Ecco quindi che alla fine il monte detrazioni Irpef “aggredibile” si riduce a 13,9 miliardi, di cui però ben 7,5 miliardi sono detrazioni per interventi di recupero o di efficientamento energetico del patrimonio edilizio che sono stati già effettuati negli anni scorsi, perché il meccanismo di queste detrazioni prevede la fruizione del beneficio per quote costanti nell’arco di 10 anni.
Tagliare questi 7,5 miliardi significherebbe dunque non agire sulle detrazioni per interventi futuri (con possibilità per i contribuenti di valutare il nuovo quadro normativo ed essere consapevoli se potranno fare conto o meno sulla detrazione), bensì retroattivamente anche sugli interventi già fatti l’anno scorso, due anni fa, cinque anni fa, eccetera, quando il diritto del contribuente è sorto.

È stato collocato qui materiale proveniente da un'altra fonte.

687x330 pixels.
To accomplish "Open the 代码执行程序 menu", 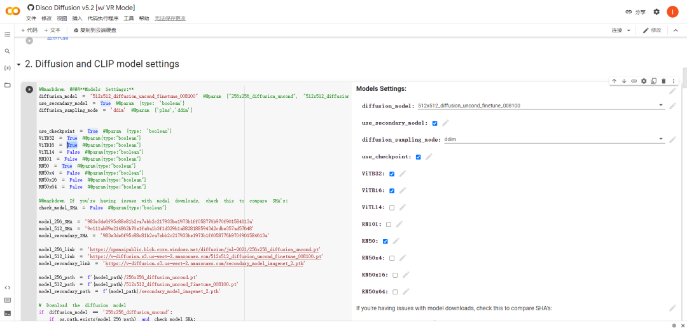I will [103, 18].
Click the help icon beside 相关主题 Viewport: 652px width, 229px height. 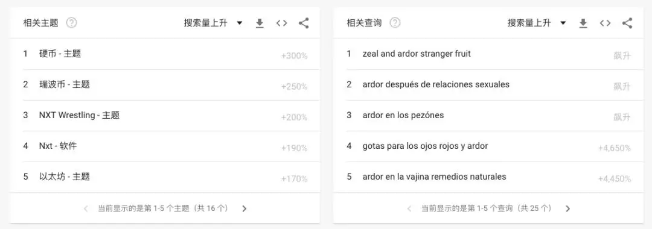(72, 23)
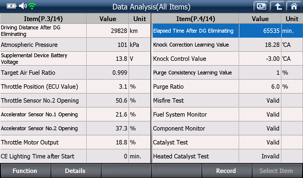Tap the screenshot capture icon
This screenshot has height=178, width=303.
(261, 7)
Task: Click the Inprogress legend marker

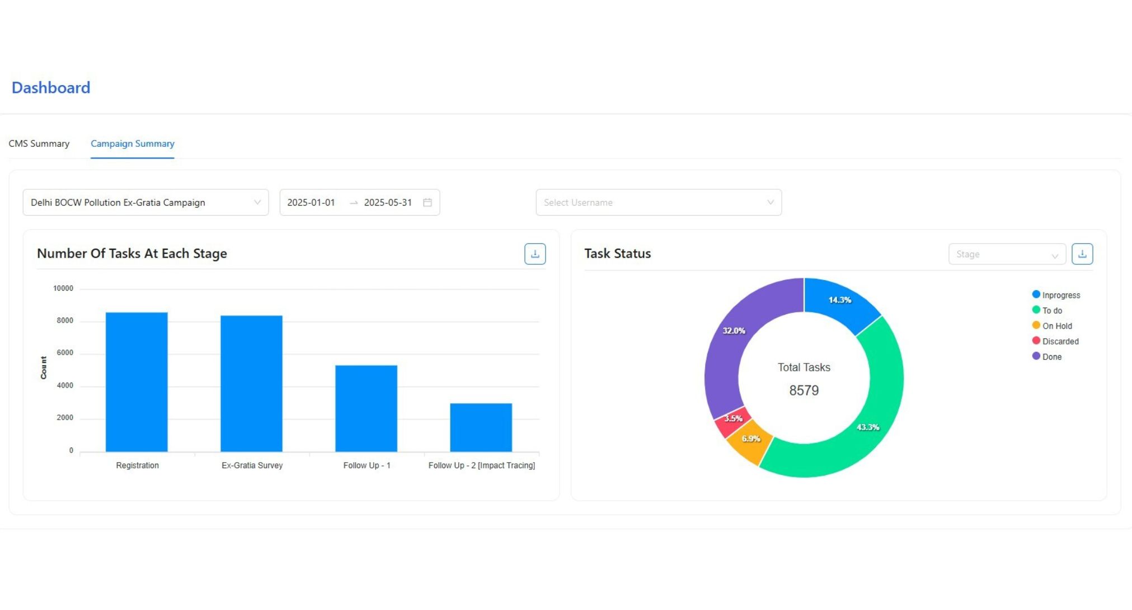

Questa ipotesi, in termini di gestione del rapporto Stato-cittadino, è talmente aberrante da non poter che essere scartata a priori (sperando di non essere degli inguaribili ottimisti) e lo stesso ragionamento vale per gli 0,9 miliardi di detrazioni per interessi passivi annuali, relativi a mutui contratti per la prima casa negli anni passati.
Ecco che, alla fine della fiera, restano appena 5,5 miliardi di detrazioni Irpef “aggredibili”, di cui 3,5 sono rappresentati dalla detrazione per spese sanitarie.
Stabilire che queste detrazioni non spettano più a chi ha un reddito complessivo superiore a 55.000 euro, consentirebbe di recuperare coperture finanziarie per circa 700 milioni nei confronti di 1,6 milioni di contribuenti che subirebbero un aggravio medio Irpef di 437,5 euro.
Se invece si stabilisse che queste detrazioni non spettano più a partire da 100.000 euro di reddito complessivo, le coperture finanziarie recuperate sarebbero appena 200 milioni nei confronti di 410.000 contribuenti che subirebbero un aggravio medio di Irpef di 487,8 euro.
Numeri modesti in termini di contributo alla legge di bilancio.